Reproduce the following items line for line, with no changes.

───── DATA FOR PROCESSING ─────

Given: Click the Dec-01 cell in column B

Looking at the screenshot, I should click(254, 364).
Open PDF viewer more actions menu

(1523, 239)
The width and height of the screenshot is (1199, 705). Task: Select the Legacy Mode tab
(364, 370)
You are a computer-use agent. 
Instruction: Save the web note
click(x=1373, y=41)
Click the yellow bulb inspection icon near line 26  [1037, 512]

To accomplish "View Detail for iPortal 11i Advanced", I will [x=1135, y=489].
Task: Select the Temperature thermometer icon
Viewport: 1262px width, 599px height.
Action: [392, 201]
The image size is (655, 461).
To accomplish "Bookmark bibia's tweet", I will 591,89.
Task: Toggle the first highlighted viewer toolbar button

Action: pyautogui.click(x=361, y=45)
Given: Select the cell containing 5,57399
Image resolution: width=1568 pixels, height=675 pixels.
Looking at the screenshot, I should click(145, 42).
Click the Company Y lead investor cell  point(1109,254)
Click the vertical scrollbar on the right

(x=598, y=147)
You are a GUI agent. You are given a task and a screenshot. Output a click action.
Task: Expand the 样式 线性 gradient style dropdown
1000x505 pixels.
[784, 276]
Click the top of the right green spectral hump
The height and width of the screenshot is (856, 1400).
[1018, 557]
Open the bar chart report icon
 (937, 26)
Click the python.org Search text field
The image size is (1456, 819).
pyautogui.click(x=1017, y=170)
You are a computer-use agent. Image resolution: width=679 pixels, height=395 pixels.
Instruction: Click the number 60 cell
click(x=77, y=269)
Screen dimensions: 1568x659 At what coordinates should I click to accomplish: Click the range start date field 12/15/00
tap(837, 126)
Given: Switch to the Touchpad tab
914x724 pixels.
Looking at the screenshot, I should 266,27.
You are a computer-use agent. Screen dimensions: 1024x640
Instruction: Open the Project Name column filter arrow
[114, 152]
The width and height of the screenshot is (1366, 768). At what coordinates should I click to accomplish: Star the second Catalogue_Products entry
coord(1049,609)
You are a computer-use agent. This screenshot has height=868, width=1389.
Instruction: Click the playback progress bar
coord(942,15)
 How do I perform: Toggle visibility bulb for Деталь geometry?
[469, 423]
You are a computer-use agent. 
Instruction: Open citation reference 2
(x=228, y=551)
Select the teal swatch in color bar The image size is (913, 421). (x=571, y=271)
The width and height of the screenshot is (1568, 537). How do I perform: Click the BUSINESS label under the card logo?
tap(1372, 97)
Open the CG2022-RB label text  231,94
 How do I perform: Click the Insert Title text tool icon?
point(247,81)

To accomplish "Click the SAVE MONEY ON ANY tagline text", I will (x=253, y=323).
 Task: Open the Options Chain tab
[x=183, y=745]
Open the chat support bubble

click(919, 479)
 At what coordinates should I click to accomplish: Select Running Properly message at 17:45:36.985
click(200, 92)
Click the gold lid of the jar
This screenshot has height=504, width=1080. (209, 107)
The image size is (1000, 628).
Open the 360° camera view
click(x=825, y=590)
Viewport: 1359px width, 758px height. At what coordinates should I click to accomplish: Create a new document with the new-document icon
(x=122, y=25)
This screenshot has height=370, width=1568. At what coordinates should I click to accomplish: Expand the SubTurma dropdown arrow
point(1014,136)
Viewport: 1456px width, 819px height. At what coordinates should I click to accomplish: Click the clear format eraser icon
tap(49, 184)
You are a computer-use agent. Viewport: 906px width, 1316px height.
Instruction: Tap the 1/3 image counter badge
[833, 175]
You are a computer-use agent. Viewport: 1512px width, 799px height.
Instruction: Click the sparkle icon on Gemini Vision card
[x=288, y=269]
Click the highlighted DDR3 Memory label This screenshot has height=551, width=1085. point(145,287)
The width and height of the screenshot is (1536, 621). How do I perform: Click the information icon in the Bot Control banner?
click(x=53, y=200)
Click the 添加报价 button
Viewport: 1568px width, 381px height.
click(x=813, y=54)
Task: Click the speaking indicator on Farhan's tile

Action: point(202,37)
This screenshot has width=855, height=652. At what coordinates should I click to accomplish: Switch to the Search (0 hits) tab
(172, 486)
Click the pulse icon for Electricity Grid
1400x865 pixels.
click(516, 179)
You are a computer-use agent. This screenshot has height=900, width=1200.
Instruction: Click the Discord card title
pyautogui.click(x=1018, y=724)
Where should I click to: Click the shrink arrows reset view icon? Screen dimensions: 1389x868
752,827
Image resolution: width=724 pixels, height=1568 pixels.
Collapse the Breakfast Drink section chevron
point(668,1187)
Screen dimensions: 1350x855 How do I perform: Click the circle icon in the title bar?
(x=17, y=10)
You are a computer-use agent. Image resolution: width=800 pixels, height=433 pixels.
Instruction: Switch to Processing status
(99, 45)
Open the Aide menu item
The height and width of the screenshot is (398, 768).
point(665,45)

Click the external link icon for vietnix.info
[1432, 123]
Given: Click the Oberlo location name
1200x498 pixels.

─────

### RIGHT ANSWER
Given: Click the Dec-01 cell in column B

Looking at the screenshot, I should click(254, 364).
Open PDF viewer more actions menu

(1523, 239)
The width and height of the screenshot is (1199, 705). Task: Select the Legacy Mode tab
(364, 370)
You are a computer-use agent. 
Instruction: Save the web note
click(x=1373, y=41)
Click the yellow bulb inspection icon near line 26  [1037, 512]

To accomplish "View Detail for iPortal 11i Advanced", I will [x=1135, y=489].
Task: Select the Temperature thermometer icon
Viewport: 1262px width, 599px height.
Action: [392, 201]
The image size is (655, 461).
To accomplish "Bookmark bibia's tweet", I will 591,89.
Task: Toggle the first highlighted viewer toolbar button

Action: pyautogui.click(x=361, y=45)
Given: Select the cell containing 5,57399
Image resolution: width=1568 pixels, height=675 pixels.
Looking at the screenshot, I should click(145, 42).
Click the Company Y lead investor cell  point(1109,254)
Click the vertical scrollbar on the right

(x=598, y=147)
You are a GUI agent. You are given a task and a screenshot. Output a click action.
Task: Expand the 样式 线性 gradient style dropdown
1000x505 pixels.
[784, 276]
Click the top of the right green spectral hump
The height and width of the screenshot is (856, 1400).
[1018, 557]
Open the bar chart report icon
 (937, 26)
Click the python.org Search text field
The image size is (1456, 819).
pyautogui.click(x=1017, y=170)
You are a computer-use agent. Image resolution: width=679 pixels, height=395 pixels.
Instruction: Click the number 60 cell
click(x=77, y=269)
Screen dimensions: 1568x659 At what coordinates should I click to accomplish: Click the range start date field 12/15/00
tap(837, 126)
Given: Switch to the Touchpad tab
914x724 pixels.
Looking at the screenshot, I should 266,27.
You are a computer-use agent. Screen dimensions: 1024x640
Instruction: Open the Project Name column filter arrow
[114, 152]
The width and height of the screenshot is (1366, 768). At what coordinates should I click to accomplish: Star the second Catalogue_Products entry
coord(1049,609)
You are a computer-use agent. This screenshot has height=868, width=1389.
Instruction: Click the playback progress bar
coord(942,15)
 How do I perform: Toggle visibility bulb for Деталь geometry?
[469, 423]
You are a computer-use agent. 
Instruction: Open citation reference 2
(x=228, y=551)
Select the teal swatch in color bar The image size is (913, 421). (x=571, y=271)
The width and height of the screenshot is (1568, 537). How do I perform: Click the BUSINESS label under the card logo?
tap(1372, 97)
Open the CG2022-RB label text  231,94
 How do I perform: Click the Insert Title text tool icon?
point(247,81)

To accomplish "Click the SAVE MONEY ON ANY tagline text", I will (x=253, y=323).
 Task: Open the Options Chain tab
[x=183, y=745]
Open the chat support bubble

click(919, 479)
 At what coordinates should I click to accomplish: Select Running Properly message at 17:45:36.985
click(200, 92)
Click the gold lid of the jar
This screenshot has height=504, width=1080. (209, 107)
The image size is (1000, 628).
Open the 360° camera view
click(x=825, y=590)
Viewport: 1359px width, 758px height. At what coordinates should I click to accomplish: Create a new document with the new-document icon
(x=122, y=25)
This screenshot has height=370, width=1568. At what coordinates should I click to accomplish: Expand the SubTurma dropdown arrow
point(1014,136)
Viewport: 1456px width, 819px height. At what coordinates should I click to accomplish: Click the clear format eraser icon
tap(49, 184)
You are a computer-use agent. Viewport: 906px width, 1316px height.
Instruction: Tap the 1/3 image counter badge
[833, 175]
You are a computer-use agent. Viewport: 1512px width, 799px height.
Instruction: Click the sparkle icon on Gemini Vision card
[x=288, y=269]
Click the highlighted DDR3 Memory label This screenshot has height=551, width=1085. point(145,287)
The width and height of the screenshot is (1536, 621). How do I perform: Click the information icon in the Bot Control banner?
click(x=53, y=200)
Click the 添加报价 button
Viewport: 1568px width, 381px height.
click(x=813, y=54)
Task: Click the speaking indicator on Farhan's tile

Action: point(202,37)
This screenshot has width=855, height=652. At what coordinates should I click to accomplish: Switch to the Search (0 hits) tab
(172, 486)
Click the pulse icon for Electricity Grid
1400x865 pixels.
click(516, 179)
You are a computer-use agent. This screenshot has height=900, width=1200.
Instruction: Click the Discord card title
pyautogui.click(x=1018, y=724)
Where should I click to: Click the shrink arrows reset view icon? Screen dimensions: 1389x868
752,827
Image resolution: width=724 pixels, height=1568 pixels.
Collapse the Breakfast Drink section chevron
point(668,1187)
Screen dimensions: 1350x855 How do I perform: Click the circle icon in the title bar?
(x=17, y=10)
You are a computer-use agent. Image resolution: width=800 pixels, height=433 pixels.
Instruction: Switch to Processing status
(99, 45)
Open the Aide menu item
The height and width of the screenshot is (398, 768).
point(665,45)

Click the external link icon for vietnix.info
[1432, 123]
Given: Click the Oberlo location name
1200x498 pixels.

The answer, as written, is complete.